General characteristics
- Type: inland passenger/freighter
- Tonnage: 359 gross tons; 226 registered tons
- Length: 130 ft (40 m)
- Beam: 26 ft (8 m)
- Depth: 4.5 ft (1 m) depth of hold
- Propulsion: twin steam engines, horizontally mounted; sternwheel;

= J. D. Farrell =

19th-century passenger steamship travelling the Kootenay River

J. D. Farrell was a sternwheel steamer that operated on the Kootenay River in western Montana and southeastern British Columbia from 1898 to 1902.

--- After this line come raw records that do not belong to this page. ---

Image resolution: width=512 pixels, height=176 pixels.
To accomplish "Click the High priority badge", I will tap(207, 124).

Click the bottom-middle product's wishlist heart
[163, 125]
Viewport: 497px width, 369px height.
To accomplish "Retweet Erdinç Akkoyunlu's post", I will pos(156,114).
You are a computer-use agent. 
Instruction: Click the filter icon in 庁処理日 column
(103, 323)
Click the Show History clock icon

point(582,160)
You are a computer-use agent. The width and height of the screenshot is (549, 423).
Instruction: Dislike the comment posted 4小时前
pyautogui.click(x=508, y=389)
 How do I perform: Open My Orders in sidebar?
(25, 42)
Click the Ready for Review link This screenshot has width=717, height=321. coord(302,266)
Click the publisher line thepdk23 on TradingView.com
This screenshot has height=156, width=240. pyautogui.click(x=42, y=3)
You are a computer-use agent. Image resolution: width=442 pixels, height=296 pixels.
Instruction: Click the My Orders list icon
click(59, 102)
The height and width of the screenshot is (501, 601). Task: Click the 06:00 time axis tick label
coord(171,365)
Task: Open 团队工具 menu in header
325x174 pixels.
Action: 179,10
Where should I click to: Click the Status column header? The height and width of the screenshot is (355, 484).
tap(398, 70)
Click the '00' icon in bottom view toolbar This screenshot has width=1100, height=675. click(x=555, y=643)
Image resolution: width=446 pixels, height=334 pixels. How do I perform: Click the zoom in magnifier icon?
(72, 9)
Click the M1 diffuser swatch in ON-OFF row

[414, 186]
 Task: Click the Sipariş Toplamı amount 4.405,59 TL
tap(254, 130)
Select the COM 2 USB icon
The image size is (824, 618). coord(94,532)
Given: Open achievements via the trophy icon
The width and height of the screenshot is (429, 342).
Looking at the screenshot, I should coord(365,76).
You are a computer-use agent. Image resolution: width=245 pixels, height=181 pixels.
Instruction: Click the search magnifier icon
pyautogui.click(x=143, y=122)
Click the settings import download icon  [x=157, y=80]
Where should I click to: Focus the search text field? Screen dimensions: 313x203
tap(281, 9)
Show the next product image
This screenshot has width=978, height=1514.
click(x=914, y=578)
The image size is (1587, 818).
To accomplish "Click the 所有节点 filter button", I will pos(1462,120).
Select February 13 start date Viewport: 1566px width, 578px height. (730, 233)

==Design and construction==
J. D. Farrell was designed and built by Captain M. L. McCormack, who had captained steamboats on the Mississippi, St. Croix and Red rivers. He formed the Kootenay River Navigation Company to build and operate the vessel, which he named after J. D. Farrell, a wealthy mining investor from Spokane, Washington. Farrell was equipped with electric lights and bathrooms, then considered innovations in river transport in the region. In contrast to some of the other vessels built in the region, she was competently designed and constructed by skilled shipbuilders brought out from Stillwater, Minnesota.

==Operations==
J. D. Farrell was launched in November 1897 at Jennings, Montana. At that time the only competitor on this route was the Upper Columbia Navigation & Tramway Company, under Captain Frank P. Armstrong. The construction of Farrell prompted Armstrong to hire veteran shipwright Louis Pacquet from Portland, Oregon to build a comparable vessel, the sternwheeler North Star.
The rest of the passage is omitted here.